Entries provided -
—————
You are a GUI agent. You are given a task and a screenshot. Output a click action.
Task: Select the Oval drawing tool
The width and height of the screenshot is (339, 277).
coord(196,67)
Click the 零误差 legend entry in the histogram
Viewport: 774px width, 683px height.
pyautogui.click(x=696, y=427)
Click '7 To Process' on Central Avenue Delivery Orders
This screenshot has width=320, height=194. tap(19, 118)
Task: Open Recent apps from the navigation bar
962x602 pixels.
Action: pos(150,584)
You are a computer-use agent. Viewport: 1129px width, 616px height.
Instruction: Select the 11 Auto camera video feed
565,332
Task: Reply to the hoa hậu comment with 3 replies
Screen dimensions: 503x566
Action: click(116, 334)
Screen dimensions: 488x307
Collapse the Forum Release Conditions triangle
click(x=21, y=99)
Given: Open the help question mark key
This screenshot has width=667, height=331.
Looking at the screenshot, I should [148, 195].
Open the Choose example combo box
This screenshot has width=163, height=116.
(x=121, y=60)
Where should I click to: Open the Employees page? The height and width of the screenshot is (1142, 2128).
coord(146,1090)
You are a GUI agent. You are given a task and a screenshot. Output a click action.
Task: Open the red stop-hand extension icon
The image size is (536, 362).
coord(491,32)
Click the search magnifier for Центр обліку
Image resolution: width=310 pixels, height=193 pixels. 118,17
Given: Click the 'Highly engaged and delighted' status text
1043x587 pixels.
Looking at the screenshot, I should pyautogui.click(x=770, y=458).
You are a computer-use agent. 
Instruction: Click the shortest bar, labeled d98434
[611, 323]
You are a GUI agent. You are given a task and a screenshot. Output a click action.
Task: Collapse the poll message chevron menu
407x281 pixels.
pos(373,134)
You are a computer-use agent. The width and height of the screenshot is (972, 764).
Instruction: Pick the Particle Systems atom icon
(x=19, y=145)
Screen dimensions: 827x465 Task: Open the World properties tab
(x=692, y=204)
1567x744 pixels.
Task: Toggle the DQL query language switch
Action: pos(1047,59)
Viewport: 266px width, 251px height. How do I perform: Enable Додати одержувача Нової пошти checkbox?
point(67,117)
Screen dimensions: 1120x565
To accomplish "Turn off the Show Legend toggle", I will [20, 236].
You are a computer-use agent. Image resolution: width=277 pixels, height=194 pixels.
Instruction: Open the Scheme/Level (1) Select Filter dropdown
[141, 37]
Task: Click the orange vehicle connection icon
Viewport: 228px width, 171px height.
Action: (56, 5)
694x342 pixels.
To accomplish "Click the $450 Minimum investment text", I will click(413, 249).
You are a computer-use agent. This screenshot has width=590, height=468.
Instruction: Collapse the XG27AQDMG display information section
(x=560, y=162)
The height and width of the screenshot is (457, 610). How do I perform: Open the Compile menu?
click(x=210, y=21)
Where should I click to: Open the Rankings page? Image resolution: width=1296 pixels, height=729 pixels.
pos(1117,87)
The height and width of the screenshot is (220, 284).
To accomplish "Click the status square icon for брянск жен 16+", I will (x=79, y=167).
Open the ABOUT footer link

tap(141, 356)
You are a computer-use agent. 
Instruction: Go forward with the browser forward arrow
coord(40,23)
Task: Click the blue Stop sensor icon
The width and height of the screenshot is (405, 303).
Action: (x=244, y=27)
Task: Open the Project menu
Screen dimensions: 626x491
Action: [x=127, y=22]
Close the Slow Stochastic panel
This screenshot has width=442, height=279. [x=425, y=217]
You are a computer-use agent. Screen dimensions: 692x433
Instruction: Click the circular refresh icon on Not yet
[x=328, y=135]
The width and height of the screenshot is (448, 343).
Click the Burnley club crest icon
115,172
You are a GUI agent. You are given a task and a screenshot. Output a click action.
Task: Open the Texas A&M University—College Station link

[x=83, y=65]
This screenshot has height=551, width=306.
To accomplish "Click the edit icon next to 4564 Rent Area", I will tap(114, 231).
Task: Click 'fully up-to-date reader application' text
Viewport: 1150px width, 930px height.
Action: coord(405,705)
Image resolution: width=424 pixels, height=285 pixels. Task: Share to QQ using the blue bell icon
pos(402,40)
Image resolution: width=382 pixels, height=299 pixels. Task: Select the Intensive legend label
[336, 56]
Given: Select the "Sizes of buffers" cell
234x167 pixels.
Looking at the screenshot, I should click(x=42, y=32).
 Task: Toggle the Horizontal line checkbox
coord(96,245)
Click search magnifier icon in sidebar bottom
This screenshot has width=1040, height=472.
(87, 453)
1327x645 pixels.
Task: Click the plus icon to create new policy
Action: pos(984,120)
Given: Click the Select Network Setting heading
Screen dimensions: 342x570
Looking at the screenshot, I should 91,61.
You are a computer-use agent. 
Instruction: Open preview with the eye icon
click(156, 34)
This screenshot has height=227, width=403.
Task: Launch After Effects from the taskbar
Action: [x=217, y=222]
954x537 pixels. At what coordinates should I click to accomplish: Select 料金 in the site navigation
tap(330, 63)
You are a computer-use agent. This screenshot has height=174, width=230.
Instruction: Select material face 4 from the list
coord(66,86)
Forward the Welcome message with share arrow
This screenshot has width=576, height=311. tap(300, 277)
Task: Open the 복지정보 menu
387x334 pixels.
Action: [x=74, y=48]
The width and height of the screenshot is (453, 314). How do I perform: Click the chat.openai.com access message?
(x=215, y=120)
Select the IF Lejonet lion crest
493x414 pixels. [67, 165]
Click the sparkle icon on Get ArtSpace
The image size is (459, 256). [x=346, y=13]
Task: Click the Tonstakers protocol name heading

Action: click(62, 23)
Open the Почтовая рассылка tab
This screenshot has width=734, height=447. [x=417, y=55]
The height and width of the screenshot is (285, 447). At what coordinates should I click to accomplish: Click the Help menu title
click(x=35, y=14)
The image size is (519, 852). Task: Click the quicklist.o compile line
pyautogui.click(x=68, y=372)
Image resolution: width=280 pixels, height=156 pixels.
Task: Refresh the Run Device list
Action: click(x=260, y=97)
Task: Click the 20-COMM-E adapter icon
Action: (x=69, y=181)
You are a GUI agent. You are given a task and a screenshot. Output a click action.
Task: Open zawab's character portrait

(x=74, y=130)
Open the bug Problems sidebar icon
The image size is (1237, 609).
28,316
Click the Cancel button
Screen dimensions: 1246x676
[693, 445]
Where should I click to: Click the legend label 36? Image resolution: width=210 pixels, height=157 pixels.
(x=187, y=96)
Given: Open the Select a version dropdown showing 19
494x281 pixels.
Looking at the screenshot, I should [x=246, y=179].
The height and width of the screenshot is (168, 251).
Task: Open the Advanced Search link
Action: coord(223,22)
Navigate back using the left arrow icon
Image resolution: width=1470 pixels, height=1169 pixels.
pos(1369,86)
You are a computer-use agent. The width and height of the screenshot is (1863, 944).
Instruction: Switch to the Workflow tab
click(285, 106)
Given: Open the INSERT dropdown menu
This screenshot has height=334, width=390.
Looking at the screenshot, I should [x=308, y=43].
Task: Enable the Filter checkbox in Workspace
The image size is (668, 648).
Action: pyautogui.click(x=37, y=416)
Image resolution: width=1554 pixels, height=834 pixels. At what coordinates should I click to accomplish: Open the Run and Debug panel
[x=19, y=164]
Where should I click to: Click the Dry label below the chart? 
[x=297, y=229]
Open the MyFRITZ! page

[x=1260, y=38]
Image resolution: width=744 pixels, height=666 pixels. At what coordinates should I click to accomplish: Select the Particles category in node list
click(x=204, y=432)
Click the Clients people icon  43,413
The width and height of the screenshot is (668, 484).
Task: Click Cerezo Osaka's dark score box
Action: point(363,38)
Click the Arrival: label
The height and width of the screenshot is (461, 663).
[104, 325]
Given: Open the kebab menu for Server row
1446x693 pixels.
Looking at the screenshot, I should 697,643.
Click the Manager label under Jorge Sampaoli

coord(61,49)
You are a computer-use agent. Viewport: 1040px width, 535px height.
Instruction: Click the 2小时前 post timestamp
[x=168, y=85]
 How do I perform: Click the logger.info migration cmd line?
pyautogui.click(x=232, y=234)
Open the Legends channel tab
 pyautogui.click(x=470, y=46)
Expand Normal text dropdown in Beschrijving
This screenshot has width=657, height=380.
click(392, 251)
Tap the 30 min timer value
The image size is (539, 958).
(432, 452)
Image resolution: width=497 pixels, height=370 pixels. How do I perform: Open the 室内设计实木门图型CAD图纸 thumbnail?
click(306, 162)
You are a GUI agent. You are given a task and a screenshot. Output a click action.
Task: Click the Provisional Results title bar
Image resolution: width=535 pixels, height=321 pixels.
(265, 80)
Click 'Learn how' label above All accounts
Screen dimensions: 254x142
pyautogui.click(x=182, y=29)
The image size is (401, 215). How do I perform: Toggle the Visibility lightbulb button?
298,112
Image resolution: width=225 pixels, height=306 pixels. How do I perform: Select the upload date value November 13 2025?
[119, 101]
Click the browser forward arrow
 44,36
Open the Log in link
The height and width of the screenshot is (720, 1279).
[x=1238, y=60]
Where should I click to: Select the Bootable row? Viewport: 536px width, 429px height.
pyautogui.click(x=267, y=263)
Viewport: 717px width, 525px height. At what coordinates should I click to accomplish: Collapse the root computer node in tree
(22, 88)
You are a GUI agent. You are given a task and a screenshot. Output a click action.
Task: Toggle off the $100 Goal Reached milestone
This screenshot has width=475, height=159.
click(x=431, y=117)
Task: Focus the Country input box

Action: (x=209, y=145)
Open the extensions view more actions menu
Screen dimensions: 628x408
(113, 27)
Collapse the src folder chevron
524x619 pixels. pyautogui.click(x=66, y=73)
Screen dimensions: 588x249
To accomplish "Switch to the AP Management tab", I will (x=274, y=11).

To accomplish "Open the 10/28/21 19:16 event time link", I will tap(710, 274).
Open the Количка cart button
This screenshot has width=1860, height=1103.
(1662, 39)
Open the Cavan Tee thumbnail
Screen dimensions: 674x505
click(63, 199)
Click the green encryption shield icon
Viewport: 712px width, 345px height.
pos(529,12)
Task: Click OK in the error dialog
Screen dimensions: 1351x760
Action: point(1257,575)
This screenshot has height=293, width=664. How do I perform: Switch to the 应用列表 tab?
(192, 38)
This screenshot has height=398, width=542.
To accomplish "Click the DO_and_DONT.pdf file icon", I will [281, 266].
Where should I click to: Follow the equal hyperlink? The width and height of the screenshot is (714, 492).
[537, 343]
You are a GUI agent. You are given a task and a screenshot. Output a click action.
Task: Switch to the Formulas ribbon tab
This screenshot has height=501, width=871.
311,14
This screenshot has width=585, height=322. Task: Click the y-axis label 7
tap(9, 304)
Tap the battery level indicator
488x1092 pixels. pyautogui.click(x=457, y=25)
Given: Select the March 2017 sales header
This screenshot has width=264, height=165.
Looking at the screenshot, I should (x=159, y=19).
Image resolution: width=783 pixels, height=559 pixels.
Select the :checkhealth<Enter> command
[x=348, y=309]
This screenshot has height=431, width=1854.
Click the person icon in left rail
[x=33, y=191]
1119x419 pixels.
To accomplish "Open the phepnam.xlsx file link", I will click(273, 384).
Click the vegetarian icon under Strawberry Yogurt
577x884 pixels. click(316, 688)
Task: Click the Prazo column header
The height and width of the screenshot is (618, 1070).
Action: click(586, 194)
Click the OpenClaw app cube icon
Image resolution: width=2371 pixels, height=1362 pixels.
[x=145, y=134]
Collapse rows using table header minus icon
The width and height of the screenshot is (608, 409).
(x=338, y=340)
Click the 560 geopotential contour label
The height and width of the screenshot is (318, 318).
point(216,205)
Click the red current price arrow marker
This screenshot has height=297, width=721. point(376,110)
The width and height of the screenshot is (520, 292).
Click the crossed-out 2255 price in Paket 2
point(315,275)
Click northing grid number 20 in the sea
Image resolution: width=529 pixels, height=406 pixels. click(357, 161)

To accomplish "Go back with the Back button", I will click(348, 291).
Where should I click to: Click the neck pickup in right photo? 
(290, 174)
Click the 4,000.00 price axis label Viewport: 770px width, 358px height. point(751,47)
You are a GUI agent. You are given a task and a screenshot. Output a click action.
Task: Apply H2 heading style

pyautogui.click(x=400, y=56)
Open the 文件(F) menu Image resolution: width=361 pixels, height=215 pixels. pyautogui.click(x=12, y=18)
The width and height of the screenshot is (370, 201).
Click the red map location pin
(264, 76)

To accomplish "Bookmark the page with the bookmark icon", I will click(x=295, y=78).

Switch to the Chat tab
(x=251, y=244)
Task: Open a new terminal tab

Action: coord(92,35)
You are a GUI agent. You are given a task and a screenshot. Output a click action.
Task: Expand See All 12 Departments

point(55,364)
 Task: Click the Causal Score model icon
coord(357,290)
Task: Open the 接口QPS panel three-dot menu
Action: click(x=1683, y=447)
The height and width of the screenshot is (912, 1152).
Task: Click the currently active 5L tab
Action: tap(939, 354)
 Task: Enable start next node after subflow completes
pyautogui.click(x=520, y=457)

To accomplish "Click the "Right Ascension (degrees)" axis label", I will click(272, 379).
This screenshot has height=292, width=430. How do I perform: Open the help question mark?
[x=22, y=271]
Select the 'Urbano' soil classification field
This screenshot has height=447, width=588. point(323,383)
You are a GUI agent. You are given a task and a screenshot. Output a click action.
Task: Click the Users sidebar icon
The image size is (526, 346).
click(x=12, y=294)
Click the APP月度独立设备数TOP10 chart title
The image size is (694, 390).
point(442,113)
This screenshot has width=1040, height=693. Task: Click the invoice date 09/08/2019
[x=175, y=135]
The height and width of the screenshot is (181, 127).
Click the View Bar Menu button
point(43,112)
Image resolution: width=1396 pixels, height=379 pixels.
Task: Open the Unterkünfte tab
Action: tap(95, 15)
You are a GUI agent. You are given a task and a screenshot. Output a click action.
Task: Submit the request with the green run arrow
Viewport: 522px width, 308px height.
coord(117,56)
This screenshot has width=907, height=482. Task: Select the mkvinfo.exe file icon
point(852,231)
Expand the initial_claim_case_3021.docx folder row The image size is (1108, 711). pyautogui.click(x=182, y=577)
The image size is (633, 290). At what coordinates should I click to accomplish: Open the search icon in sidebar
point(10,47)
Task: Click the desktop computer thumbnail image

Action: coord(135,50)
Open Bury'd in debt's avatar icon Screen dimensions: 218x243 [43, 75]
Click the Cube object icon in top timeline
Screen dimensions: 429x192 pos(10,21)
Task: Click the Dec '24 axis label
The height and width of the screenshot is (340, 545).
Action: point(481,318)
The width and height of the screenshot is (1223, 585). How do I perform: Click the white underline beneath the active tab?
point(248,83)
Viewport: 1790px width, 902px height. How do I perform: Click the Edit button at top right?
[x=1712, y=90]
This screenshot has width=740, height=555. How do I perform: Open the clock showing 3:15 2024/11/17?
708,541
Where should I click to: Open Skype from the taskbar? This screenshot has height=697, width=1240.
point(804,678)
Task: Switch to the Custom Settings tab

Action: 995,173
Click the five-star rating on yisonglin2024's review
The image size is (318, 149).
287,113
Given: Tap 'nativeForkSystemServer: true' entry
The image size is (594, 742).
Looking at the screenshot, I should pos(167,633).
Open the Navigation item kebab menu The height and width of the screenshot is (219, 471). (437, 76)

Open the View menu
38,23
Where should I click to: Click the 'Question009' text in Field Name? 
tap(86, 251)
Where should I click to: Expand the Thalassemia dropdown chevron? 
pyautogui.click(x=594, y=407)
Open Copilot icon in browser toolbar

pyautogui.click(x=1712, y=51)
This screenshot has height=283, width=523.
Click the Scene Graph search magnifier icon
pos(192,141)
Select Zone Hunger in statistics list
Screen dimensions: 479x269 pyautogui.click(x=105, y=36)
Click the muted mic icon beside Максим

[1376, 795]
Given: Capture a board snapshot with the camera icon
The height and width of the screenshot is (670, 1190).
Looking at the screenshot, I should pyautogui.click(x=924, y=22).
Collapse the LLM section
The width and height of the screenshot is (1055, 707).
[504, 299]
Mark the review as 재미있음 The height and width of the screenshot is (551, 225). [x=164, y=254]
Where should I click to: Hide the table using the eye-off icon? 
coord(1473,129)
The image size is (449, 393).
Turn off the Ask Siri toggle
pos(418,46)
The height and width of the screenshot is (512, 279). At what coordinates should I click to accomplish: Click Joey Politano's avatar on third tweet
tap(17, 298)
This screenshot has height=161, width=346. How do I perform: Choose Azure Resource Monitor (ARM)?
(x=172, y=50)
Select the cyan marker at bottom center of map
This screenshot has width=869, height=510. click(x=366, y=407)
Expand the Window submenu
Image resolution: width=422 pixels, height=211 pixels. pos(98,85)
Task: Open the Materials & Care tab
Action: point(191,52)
—————
Problem statement -
Retype the rows above, from the first line through the line containing "(x=121, y=60)", both included.

Reply to the task -
You are a GUI agent. You are given a task and a screenshot. Output a click action.
Task: Select the Oval drawing tool
The width and height of the screenshot is (339, 277).
coord(196,67)
Click the 零误差 legend entry in the histogram
Viewport: 774px width, 683px height.
pyautogui.click(x=696, y=427)
Click '7 To Process' on Central Avenue Delivery Orders
This screenshot has width=320, height=194. tap(19, 118)
Task: Open Recent apps from the navigation bar
962x602 pixels.
Action: pos(150,584)
You are a computer-use agent. Viewport: 1129px width, 616px height.
Instruction: Select the 11 Auto camera video feed
565,332
Task: Reply to the hoa hậu comment with 3 replies
Screen dimensions: 503x566
Action: click(116, 334)
Screen dimensions: 488x307
Collapse the Forum Release Conditions triangle
click(x=21, y=99)
Given: Open the help question mark key
This screenshot has width=667, height=331.
Looking at the screenshot, I should [148, 195].
Open the Choose example combo box
This screenshot has width=163, height=116.
(x=121, y=60)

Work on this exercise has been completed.